When I was a child in the early 1970’s, I was diagnosed as being “hyperactive,” today I would have been diagnosed as having Attention Deficit-Hyperactivity Disorder (ADHD). Many of those who know me best today think that I still have ADHD. Normally, I like my somewhat scatterbrained “stream of consciousness” intellectual style, one way in which I describe myself is “The tangent is my favorite trig function, I’m always flying off on one.”
However, as a 42 y/o student going for an Electrical Engineering degree, in classes with students half my age, many of which were in honors math classes throughout high school, while little old me got straight D’s in 9th grade algebra, I found I had to work that much harder at putting in a 6 hour concentrated study session and staying focused throughout. This is now harder than it once was; when the “math light” however dimly, came on in my early 20’s, I started taking college courses and found that through a sheer effort of will and passion to learn, I managed to do okay. So in light of my current struggles, I undertook to see if I still had ADHD to such an extent that it would be treatable.
I expected to undergo a battery of tests administered by a psychologist and that indeed is what I got. During the interview portion of the tests, she asked me if I had ever taken an IQ test and I replied with a qualified “no.” My first college algebra book contained one of those little Mensa mini IQ tests and I had taken one of those online versions and did quite well (130’ish), but never a real IQ test, administered by a mental health professional.
The whole series of tests lasted about five hours spread over two days, 2 ½ hours at a time. The first day went well. The proctor gave me strings of numbers and or letters of increasing length and complexity and I was to repeat them as accurately as possible. I did quite well on this part, but when it came to repeating such strings backwards, I bombed. As I described it to the psychologist, it was like I was playing a game of Quidditch (from Harry Potter) and just when I thought I had the Golden Snitch (the answer) it would fly off like a bat out of hell.
During our chat prior to the second day’s tests, I asked the psychologist if the tests I was being given were an actual IQ test, for which I would get a score and she said yes. My eyebrows went up at that point and while I was not, to my mind, nervous, it was in the back of my mind throughout that day’s testing and for the next several days and one might go so far as to say that I was anxious to find out what my score was. I will freely admit that one source of my anxiety was my ego, in a tongue-in-cheek sort of way. The other, more rational reason, is the fact that things are not as easy for me in school as I had hoped they would be and if my score was low, then I would have to consider the very real possibility that I ought not to be in college.
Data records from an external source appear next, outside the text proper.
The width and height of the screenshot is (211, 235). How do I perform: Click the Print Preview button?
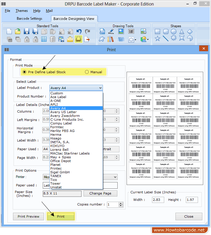(28, 216)
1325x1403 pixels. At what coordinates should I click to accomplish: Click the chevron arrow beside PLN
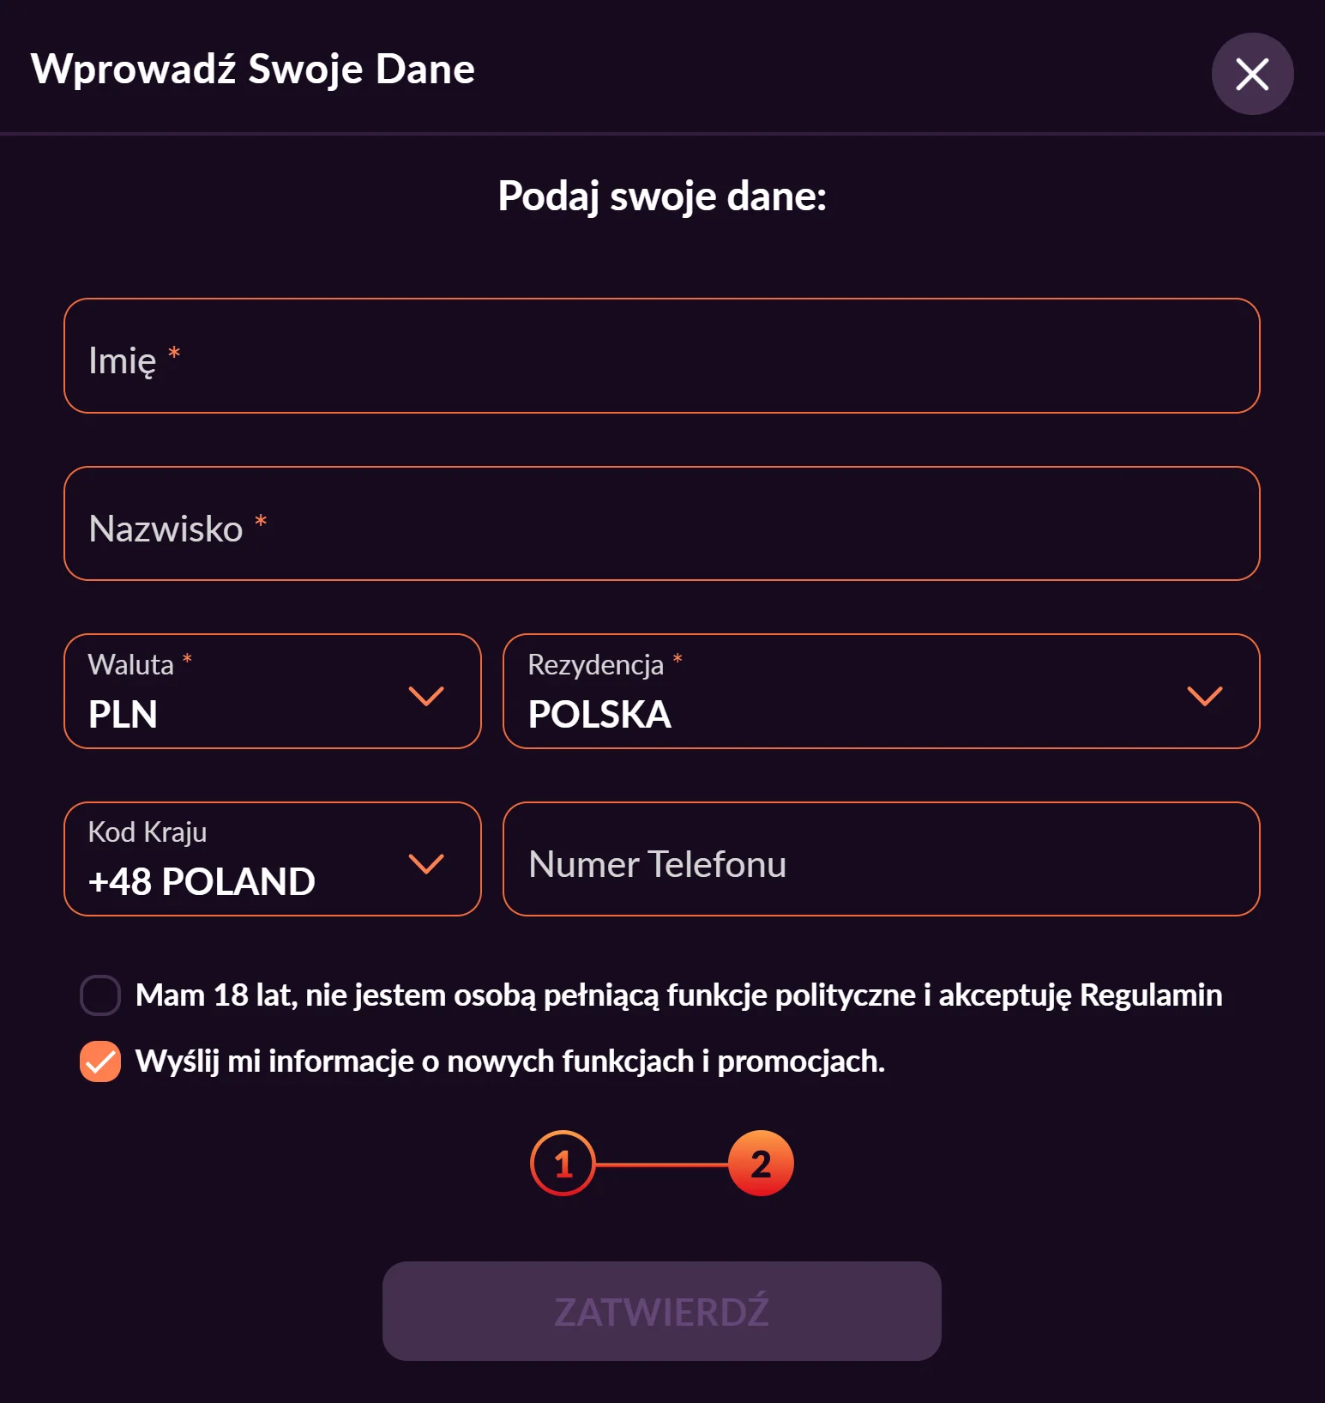[x=426, y=695]
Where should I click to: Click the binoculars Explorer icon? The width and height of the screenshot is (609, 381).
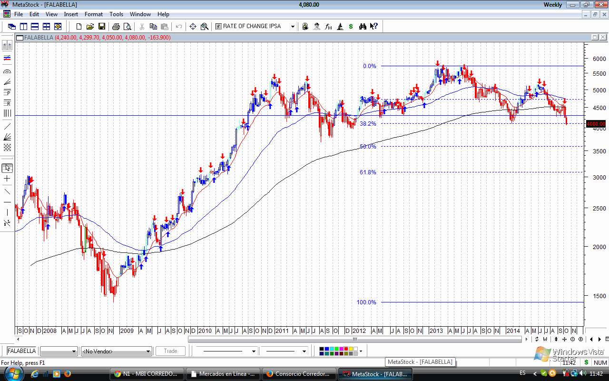click(x=363, y=27)
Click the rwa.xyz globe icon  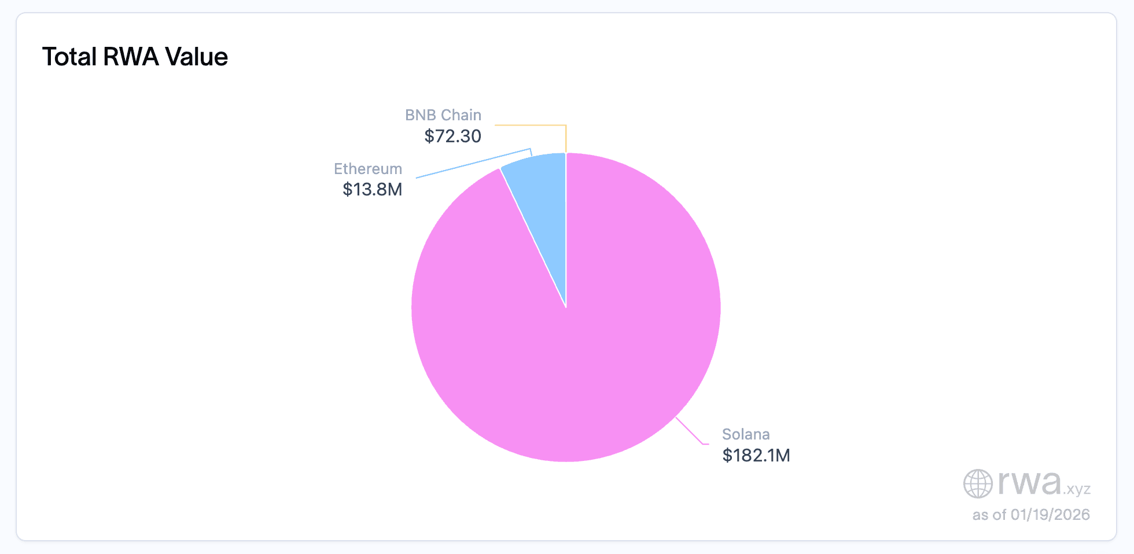coord(978,483)
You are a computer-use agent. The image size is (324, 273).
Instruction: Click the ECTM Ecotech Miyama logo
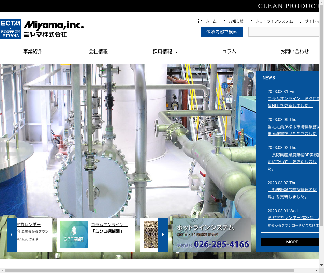(x=10, y=29)
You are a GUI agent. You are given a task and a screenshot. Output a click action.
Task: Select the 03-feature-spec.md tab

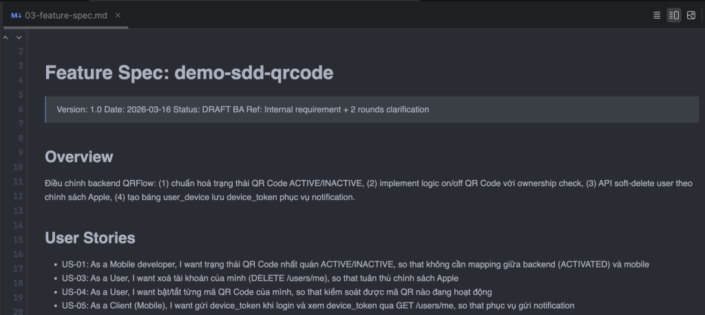(x=66, y=15)
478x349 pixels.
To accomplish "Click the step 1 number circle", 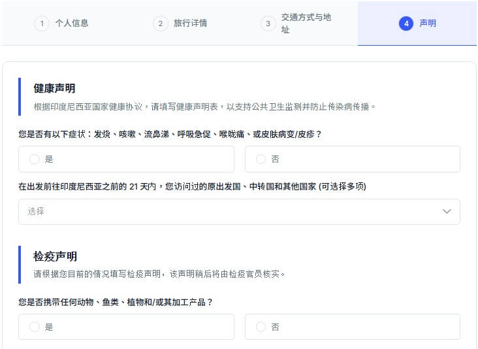I will click(x=42, y=24).
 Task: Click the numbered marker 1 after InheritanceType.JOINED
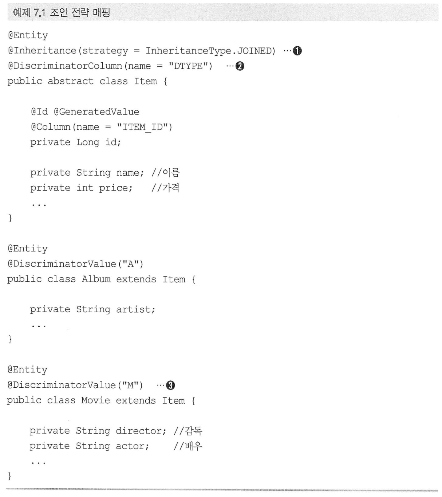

One of the tests involved taking four to five tiles, each about 2 inches square, depicting little vignettes and arranging them so that they told a coherent story. I did quite well on them I noted that many of them had a humorous or ironic dénouement. I said as much to the psychologist and she said that the cognitive process of identifying irony and/or humor is quite subtle and closely correlates with intelligence. I then hitched a ride on my favorite trig function and brought up the “Danish Cartoon Fiasco” and how many Muslims must suffer from "Irony Deficiency Disorder.” In the aftermath of the Cartoon incident, pictures were shown world-wide of Muslims carrying signs which said things like “kill those who say Islam is a violent religion,” the blatant irony of their statement obviously lost on them.
So anyway, I got my report back today and yeah, I could join MENSA if I wanted, with points to spare. I also have ADHD, I have just become really good at compensating for it, which in turn drags down other areas that were tested which go into figuring a persons IQ. The point is that if you are having problems and don’t quite know why, don’t be afraid to ask for help. Also remember, do not let your score, low or high, go to your head. You can always improve and if you don’t use it you may loose it. It is not the talents that we have that determine our worth, it is whether, and how, we choose to make use of, and build upon, what we already have.
P.S. I am also pleased to report that they do attempt to figure in cultural differences when attempting to evaluate a person’s IQ and while such tests may not be perfect, efforts are being made to make them as relevant as possible.